Nata con l’intento di apportare nuova linfa ai luoghi della cultura gestiti dallo Stato attraverso l’apertura ai privati di un mercato a lungo inaccessibile, la Legge Ronchey non è riuscita a prevedere gli sviluppi futuri della sua applicazione pratica. Lungi dall’aver dato vita ad un sistema tanto efficiente quanto trasparente, la gestione delle gare per l’affidamento dei servizi aggiuntivi dei musei e delle aree archeologiche statali è stata più volte oggetto di indagine da parte delle autorità di controllo. Seguendo un iter tutt’altro che lineare fatto di norme prima introdotte, poi riviste e alla fine abrogate, il nuovo regolamento che fissa le linee giuda per la predisposizione dei bandi di gara sembra essere pronto, anche perché il 30 giugno scade il termine entro il quale le nuove gare devono essere bandite.
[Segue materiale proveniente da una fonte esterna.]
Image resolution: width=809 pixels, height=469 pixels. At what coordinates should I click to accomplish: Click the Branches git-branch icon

Secondo quanto riportato da Antonello Cherchi sulle pagine del Sole 24 Ore risultano essere due le grandi novità introdotte dalle nuove disposizioni in materia di servizi aggiuntivi. La possibilità di indire un singolo bando per ciascun servizio aggiuntivo, avendo il Decreto Legge 30 aprile 2010 n. 64 “Disposizioni urgenti in materia di spettacolo e attività culturali” abrogato l’articolo 14 del Decreto Legge 1 ottobre 2007 n. 159 che prevedeva l’affidamento dei servizi in forma integrata, e la suddivisione dei luoghi della cultura in tre diverse categorie – piccoli, medi e grandi – a seconda del numero dei visitatori.
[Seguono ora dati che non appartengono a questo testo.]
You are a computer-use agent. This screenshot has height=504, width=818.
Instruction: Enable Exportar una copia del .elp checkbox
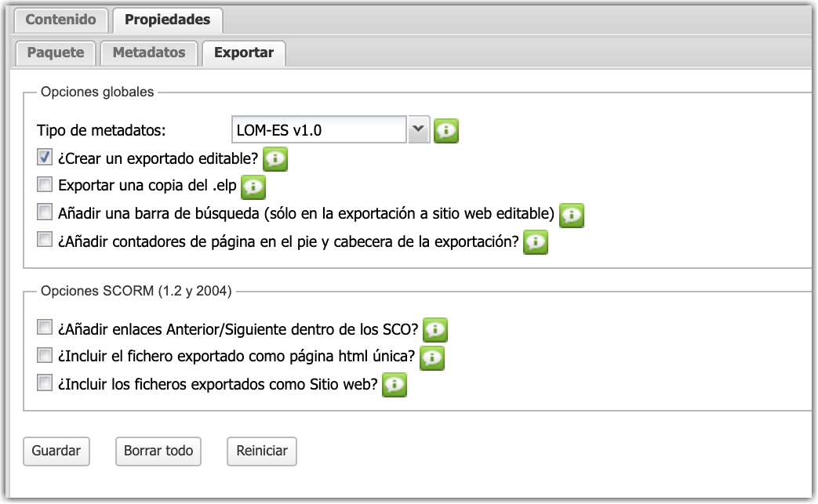click(x=45, y=186)
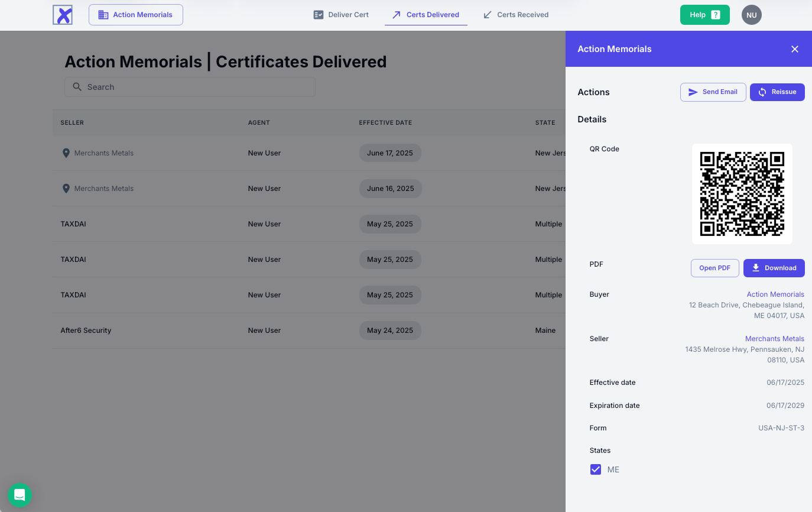Viewport: 812px width, 512px height.
Task: Click the green Help button
Action: coord(704,15)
La maggiore preoccupazione, espressa da alcuni operatori del settore, sembra riguardare la tutela della concorrenza all’interno di un mercato in cui predominano pochi, grandi gruppi. Una relazione della Corte dei Conti ha messo in evidenza il fatto che “otto società concessionarie gestiscono in Italia il 90% dei servizi, delle quali una è addirittura presente in 24 musei con ricavi che si avvicinano al 24% del totale”. A questo proposito il Libro Bianco “La valorizzazione della cultura fra Stato e mercato”, redatto da Confindustria con la collaborazione di Confcultura, parla di fenomeni di concentrazione ancora più rilevanti e preoccupanti se si prendono in considerazione le 130 concessioni nazionali. Di queste “le concessioni ad associazioni temporanee di imprese (ATI) risultano essere 108, mentre quelle a raggruppamenti (RTI) sono appena 2 e le restanti 20 concessioni sono individuali. Concentrando l’attenzione solo sulle ATI, 39 (pari al 30%) fanno riferimento ad un unico gruppo imprenditoriale […] e non sono rari anche fenomeni di incrocio tra partecipazioni societarie delle imprese concorrenti e tra membri dei consigli di amministrazione e tra manager delle diverse imprese”.
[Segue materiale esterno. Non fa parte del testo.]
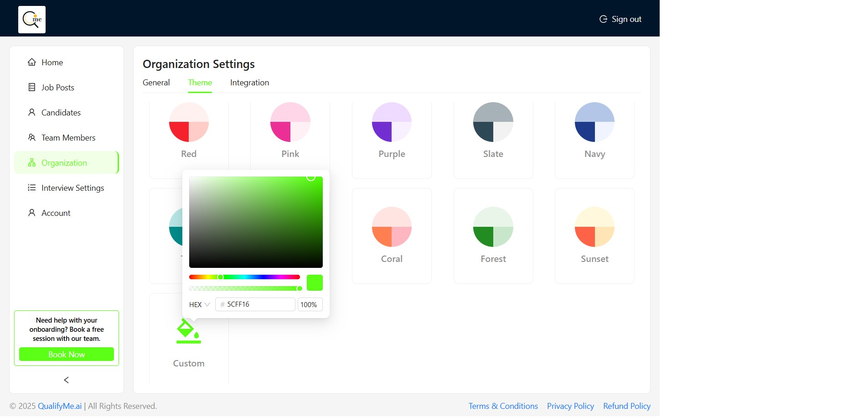
Task: Open the HEX color format dropdown
Action: point(199,305)
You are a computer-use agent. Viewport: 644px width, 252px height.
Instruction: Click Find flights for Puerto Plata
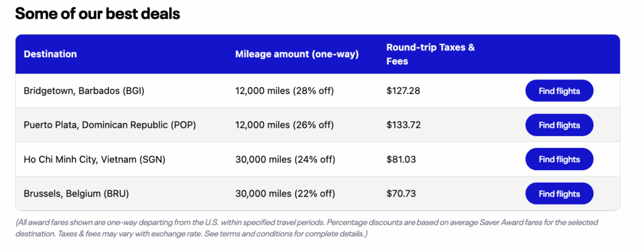coord(559,125)
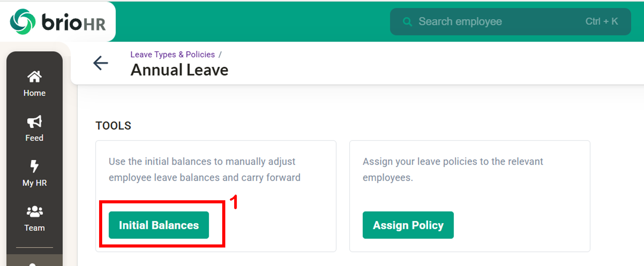Screen dimensions: 644x266
Task: Select the Home label in sidebar
Action: (x=34, y=93)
E’ evidente che esista un problema di natura concorrenziale. Difficile prevedere se la “parcellizzazione” delle gare, come è stata definita la nuova modalità di affidamento, contribuirà ad acuire oppure a ridimensionare le anomalie oggi presenti. Ciò che il nuovo regolamento potrebbe fare, al di là dell’istituzione di nuovi principi guida, è stabilire delle norme che indichino in maniera chiara quali siano i soggetti autorizzati a partecipare alle gare, prevedendo dei requisiti più stringenti al fine di assicurare un’equa distribuzione del mercato dal punto di vista competitivo. Se oltre tutto si riuscisse anche a far sì che le concessioni dei servizi aggiuntivi fossero direttamente disciplinate dalle direttive comunitarie in materia e dal codice dei contratti pubblici, cosa che al momento non è, forse buona parte dei problemi scomparirebbe o sarebbe di più facile risoluzione.